Or, How Many Lives Does a Beagle Have?
When we picked up Harley and Scooter at the Humane Society, we filled out a form they give you to make sure you are competent, loving, responsible and so on. It was kind of a long form, with some difficult questions. (Reminded one of us of the form that Arlo Guthrie had to fill out while sitting on the Group W bench.)
One of the questions on the form had to do with how much money you expected to spend in the first year on the pet you were hoping to adopt. Fair question. People should know that pets cost money. Beyond food and regular vet visits, shots, toys and stuff, there are unexpected costs. If you adopt a dog thinking you are only paying a few bucks a week for dry dog food, you may not be ready for all that living with a pet involves.
Not being wealthy people, and having just had an older beagle (the famous Gus) that was
sort of easy going–while on the other hand knowing that beagles are a handful–we answered somewhat liberally (we thought) with something like $1500 for the first year.
You can see where this is going.
Suzanne and I very quickly learned both the number and website for ASPCA poison control. (They are available 24 hours a day.)
We learned how to mix peroxide and water, and how much, and how to get the dogs to consume it (dogs will eat almost anything to get to peanut butter.) We even got the opportunity to weigh about a pound of regurgitated grapes to see how many might be still in their system after applying the above remedy.
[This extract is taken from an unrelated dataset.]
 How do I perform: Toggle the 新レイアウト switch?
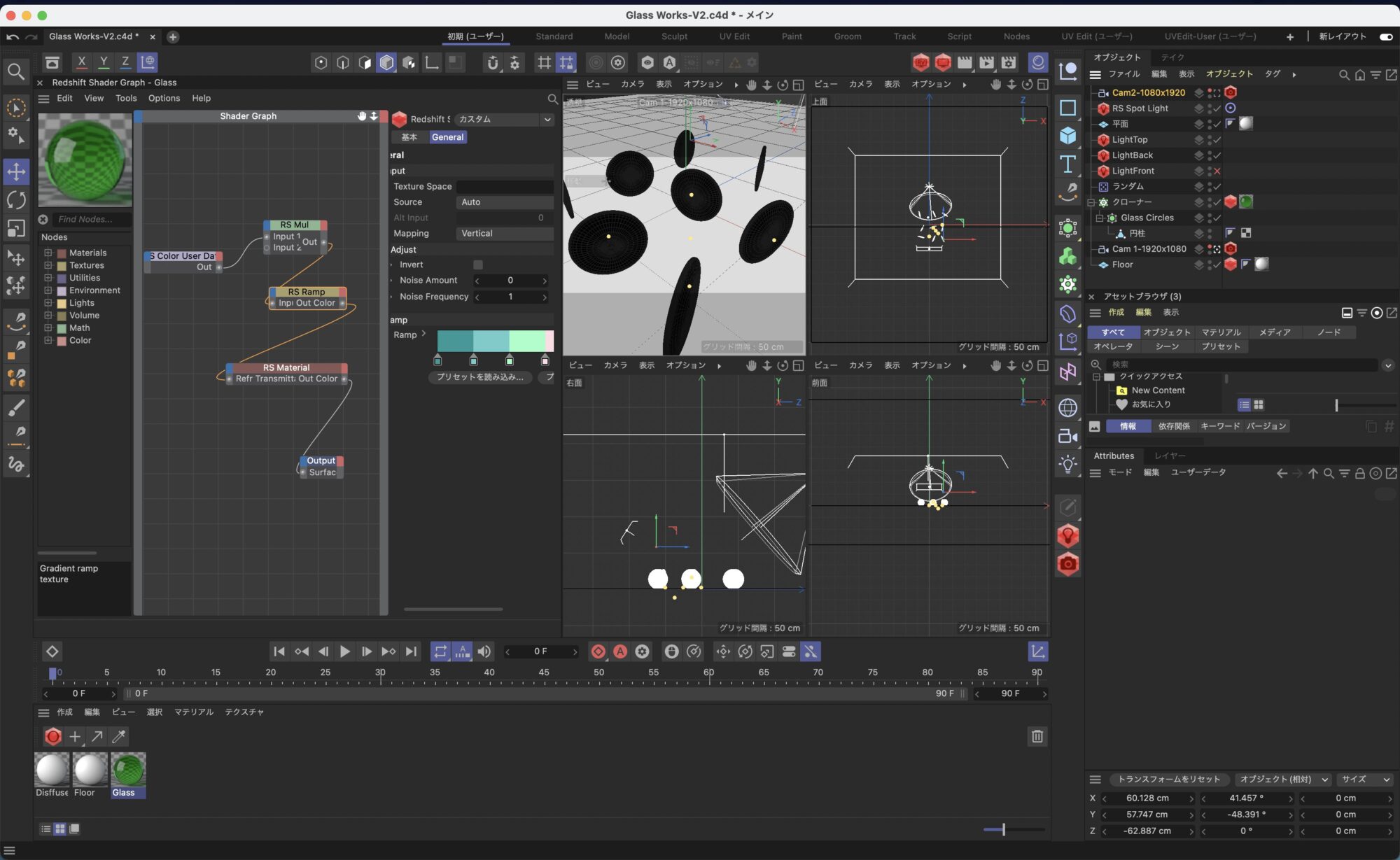tap(1385, 36)
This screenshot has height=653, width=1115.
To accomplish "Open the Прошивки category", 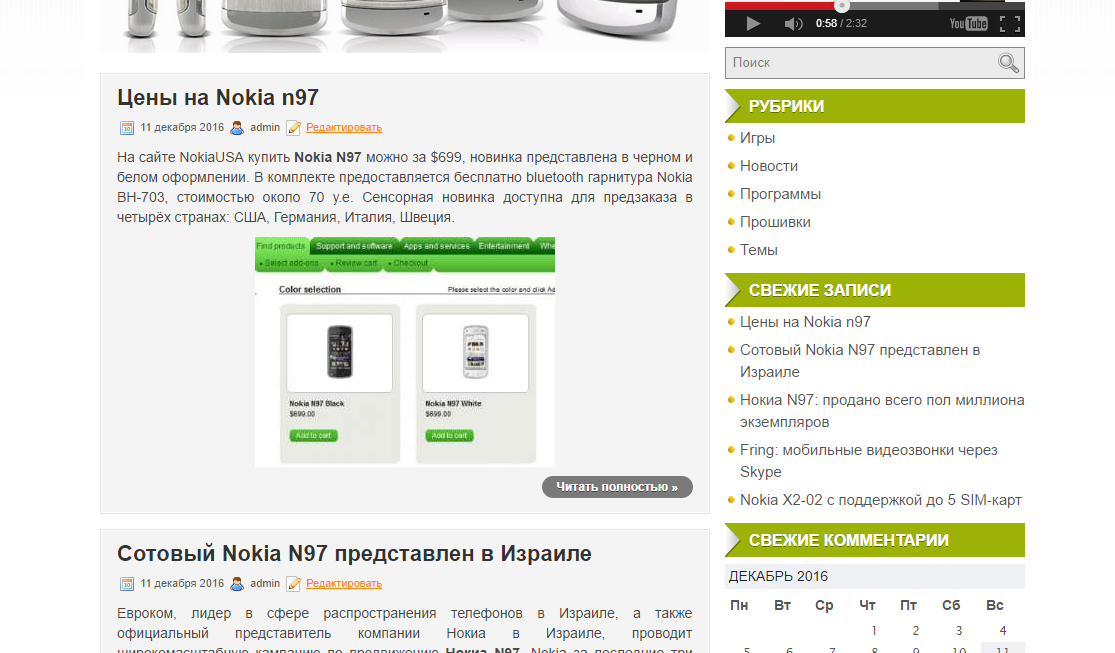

After several expensive-to-VERY–expensive trips to the emergency vet, Suzanne and I noticed that one of the vets at the emergency clinic (the beagles, of course, seemed to have a way of getting in more trouble on the weekend) looks a little like Tobey McGuire. Well, if you can’t have a little gallows humor when you’re looking at not being able to afford that vacation you so badly need in order to take care of the health of a couple of the sweetest creatures on the planet, then you might as well just start crying right now, Mr. or Ms. beagle “owner.”
So, of course, I started teasing Suzanne and the beagles that the dogs were getting sick just so Suzanne (or they) could spend a bit more time with the handsome veterinarian. Now, when they get into trouble we’ll often threaten them with “a visit to Dr. Spiderman.” It doesn’t seem to make any difference to the dogs, they really didn’t want to go to any vet, any time, but it has helped lightened up Suzanne and my outlook a bit.
And, no, ladies and gentlemen, we are not going to tell you which emergency veterinary hospital Tobey McGuire works for. You’ll have to figure that out yourselves. We hope we aren’t back there any time soon to get his autograph, either!